# Document excerpt
· · · · ·
|Detection of Thrombomodulin/BDCA‑3 in Human PBMCs by Flow Cytometry. Human peripheral blood mononuclear cells (PBMCs) were stained with Mouse Anti-Human HLA‑DR APC‑conjugated Monoclonal Antibody (Catalog # FAB4869A) and either (A) Mouse Anti-Human Thrombomodulin/BDCA‑3 Monoclonal Antibody (Catalog # MAB3947) or (B) Mouse IgG1 Isotype Control (Catalog # MAB002) followed by Phycoerythrin-conjugated Anti-Mouse IgG Secondary Antibody (Catalog # F0102B). View our protocol for Staining Membrane-associated Proteins.|
|Thrombomodulin/BDCA-3 in Human Kidney. Thrombomodulin/BDCA-3 was detected in immersion fixed paraffin-embedded sections of human kidney using 25 µg/mL Mouse Anti-Human Thrombomodulin/BDCA-3 Monoclonal Antibody (Catalog # MAB3947) overnight at 4 °C. Tissue was stained with the Anti-Mouse HRP-DAB Cell & Tissue Staining Kit (brown; Catalog # CTS002) and counterstained with hematoxylin (blue). View our protocol for Chromogenic IHC Staining of Paraffin-embedded Tissue Sections.|
Encoded by the THBD gene, Thrombomodulin is also known as blood dendritic cell antigen 3 (BDCA‑3) and designated CD141. The deduced amino acid (aa) sequence of human THBD predicts a signal peptide (aa 1‑18) and a mature chain (aa 19‑575) that consists of following domains: C‑type lectin (aa 31‑169), EGF‑like (aa 241‑281, aa 284‑324, aa 325‑363, aa 365‑405, aa 404‑440, and aa 441‑481), transmembrane (aa 516 to 539) and cytoplasmic (aa 540‑575). The region used as an immunogen consists of aa 19‑515, corresponding to the extracellular portion of the type I membrane protein. Predominantly synthesized by vascular endothelial cells, THBD inhibits coagulation and fibrinolysis (1‑3). It functions as a cell surface receptor and an essential cofactor for active thrombin, which in turn activates protein C and thrombin‑activatable fibrinolysis inhibitor (TAFI), also known as carboxypeptidase B2 (CPB2). Activated protein C (APC), facilitated by protein S, degrades coagulation factors Va and VIIIa, which are required for thrombin activation. Activated CPB2 cleaves basic C‑terminal aa residues of its substrates, including fibrin, preventing the conversion of plasminogen to plasmin. In addition, THBD gene polymorphisims are associated with human disease and THBD plays a role in thrombosis, stroke, arteriosclerosis, and cancer (4). For example, increased serum levels of THBD, due to protease cleavage, have been associated with smoking, cardiac surgery, atherosclerosis, liver cirrhosis, diabetes mellitus, cerebral and myocardial infarction, and multiple sclerosis (5).
· · · · ·
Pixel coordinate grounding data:

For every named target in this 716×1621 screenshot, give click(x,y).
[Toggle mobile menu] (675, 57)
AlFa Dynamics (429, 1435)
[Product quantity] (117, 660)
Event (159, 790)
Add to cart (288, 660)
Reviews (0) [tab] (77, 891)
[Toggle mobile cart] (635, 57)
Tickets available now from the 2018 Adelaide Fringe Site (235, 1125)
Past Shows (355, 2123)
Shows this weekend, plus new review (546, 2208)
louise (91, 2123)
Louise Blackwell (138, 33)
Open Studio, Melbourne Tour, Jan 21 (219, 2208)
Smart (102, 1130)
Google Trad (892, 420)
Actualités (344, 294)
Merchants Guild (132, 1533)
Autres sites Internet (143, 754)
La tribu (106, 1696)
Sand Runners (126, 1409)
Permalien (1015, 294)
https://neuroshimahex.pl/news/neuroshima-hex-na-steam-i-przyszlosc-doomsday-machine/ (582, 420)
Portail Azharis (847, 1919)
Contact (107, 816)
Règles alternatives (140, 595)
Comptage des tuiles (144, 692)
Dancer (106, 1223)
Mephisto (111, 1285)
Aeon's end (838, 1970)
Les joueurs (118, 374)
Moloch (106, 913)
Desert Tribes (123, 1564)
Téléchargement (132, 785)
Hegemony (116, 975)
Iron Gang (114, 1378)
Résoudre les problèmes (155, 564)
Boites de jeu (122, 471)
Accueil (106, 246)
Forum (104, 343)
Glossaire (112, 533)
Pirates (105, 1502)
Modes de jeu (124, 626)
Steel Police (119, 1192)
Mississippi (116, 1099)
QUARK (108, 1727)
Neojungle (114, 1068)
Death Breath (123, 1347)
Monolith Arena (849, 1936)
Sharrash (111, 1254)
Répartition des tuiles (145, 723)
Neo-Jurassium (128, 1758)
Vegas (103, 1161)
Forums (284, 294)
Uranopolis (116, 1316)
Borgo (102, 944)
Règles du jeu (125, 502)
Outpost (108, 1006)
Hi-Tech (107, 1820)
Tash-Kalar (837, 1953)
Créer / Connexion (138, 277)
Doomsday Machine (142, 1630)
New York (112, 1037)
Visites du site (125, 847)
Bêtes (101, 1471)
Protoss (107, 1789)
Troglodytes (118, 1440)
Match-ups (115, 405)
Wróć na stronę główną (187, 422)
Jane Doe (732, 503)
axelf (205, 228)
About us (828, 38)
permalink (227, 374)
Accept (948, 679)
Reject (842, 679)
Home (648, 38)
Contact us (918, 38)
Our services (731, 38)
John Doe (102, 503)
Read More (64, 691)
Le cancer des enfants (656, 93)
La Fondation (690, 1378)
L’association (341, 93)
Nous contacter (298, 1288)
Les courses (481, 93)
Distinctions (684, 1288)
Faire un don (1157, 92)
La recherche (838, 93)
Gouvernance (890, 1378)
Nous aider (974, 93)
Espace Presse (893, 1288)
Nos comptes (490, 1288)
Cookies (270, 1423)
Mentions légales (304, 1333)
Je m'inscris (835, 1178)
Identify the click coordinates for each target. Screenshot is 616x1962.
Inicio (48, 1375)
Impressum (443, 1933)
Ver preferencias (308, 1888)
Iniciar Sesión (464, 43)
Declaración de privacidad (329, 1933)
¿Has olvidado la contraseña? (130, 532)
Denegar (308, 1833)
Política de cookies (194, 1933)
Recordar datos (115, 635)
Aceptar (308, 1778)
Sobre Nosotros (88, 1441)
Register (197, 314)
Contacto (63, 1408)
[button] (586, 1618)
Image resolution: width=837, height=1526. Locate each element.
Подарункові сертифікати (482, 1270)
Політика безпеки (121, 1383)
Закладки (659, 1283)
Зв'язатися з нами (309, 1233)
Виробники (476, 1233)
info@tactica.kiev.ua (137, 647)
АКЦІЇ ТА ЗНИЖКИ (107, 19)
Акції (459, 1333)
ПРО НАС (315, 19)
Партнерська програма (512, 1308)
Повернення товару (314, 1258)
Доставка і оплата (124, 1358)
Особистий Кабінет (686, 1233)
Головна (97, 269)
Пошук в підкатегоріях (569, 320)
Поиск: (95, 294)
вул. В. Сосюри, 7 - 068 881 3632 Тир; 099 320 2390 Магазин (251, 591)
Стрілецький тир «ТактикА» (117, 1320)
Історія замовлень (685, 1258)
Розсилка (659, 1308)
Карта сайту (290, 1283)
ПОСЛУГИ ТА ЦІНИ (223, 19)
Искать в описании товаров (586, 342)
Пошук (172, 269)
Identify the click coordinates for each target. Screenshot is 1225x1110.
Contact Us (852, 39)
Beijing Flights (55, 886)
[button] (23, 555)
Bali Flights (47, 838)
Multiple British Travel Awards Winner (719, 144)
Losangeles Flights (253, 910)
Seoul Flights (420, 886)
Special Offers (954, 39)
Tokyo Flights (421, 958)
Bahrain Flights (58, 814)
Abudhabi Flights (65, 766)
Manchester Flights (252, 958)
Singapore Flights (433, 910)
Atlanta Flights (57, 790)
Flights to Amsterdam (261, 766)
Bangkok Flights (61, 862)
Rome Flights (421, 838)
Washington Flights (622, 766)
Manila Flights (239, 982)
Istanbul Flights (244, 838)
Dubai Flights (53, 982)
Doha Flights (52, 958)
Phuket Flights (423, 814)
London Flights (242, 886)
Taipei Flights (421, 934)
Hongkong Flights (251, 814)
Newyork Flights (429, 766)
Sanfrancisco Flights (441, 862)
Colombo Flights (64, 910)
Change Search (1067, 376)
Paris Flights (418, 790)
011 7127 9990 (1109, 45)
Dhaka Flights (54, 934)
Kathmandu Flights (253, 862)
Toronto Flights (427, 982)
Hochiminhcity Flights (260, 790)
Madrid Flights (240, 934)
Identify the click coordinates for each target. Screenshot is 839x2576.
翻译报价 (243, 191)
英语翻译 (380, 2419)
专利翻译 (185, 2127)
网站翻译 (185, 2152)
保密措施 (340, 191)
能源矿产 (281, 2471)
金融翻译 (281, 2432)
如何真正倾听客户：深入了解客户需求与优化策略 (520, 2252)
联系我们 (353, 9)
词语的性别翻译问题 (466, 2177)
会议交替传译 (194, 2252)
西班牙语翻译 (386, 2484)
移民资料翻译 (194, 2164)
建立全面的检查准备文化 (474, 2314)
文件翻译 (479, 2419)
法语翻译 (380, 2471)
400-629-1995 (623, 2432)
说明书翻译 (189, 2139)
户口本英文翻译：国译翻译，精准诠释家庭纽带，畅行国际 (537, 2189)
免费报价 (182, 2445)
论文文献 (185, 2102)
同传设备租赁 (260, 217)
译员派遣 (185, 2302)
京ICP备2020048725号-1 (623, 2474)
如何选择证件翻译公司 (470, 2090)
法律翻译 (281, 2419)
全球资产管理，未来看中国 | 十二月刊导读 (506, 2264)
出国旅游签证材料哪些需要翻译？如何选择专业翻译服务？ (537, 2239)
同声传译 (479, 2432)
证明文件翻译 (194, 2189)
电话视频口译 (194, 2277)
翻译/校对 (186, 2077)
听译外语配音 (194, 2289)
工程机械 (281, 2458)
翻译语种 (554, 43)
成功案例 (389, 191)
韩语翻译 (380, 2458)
· · · · ·
# Task brief
For each statement about the thrombomodulin text, answer yes or no and quote the words that decide it: (a) The immunogen covers amino acids 19 to 515. (b) The kidney sections were incubated with the antibody overnight at room temperature. (c) THBD is mainly synthesized by hepatocytes.

# Solution to this problem
(a) Yes: "The region used as an immunogen consists of aa 19‑515"
(b) No: "overnight at 4 °C"
(c) No: "Predominantly synthesized by vascular endothelial cells"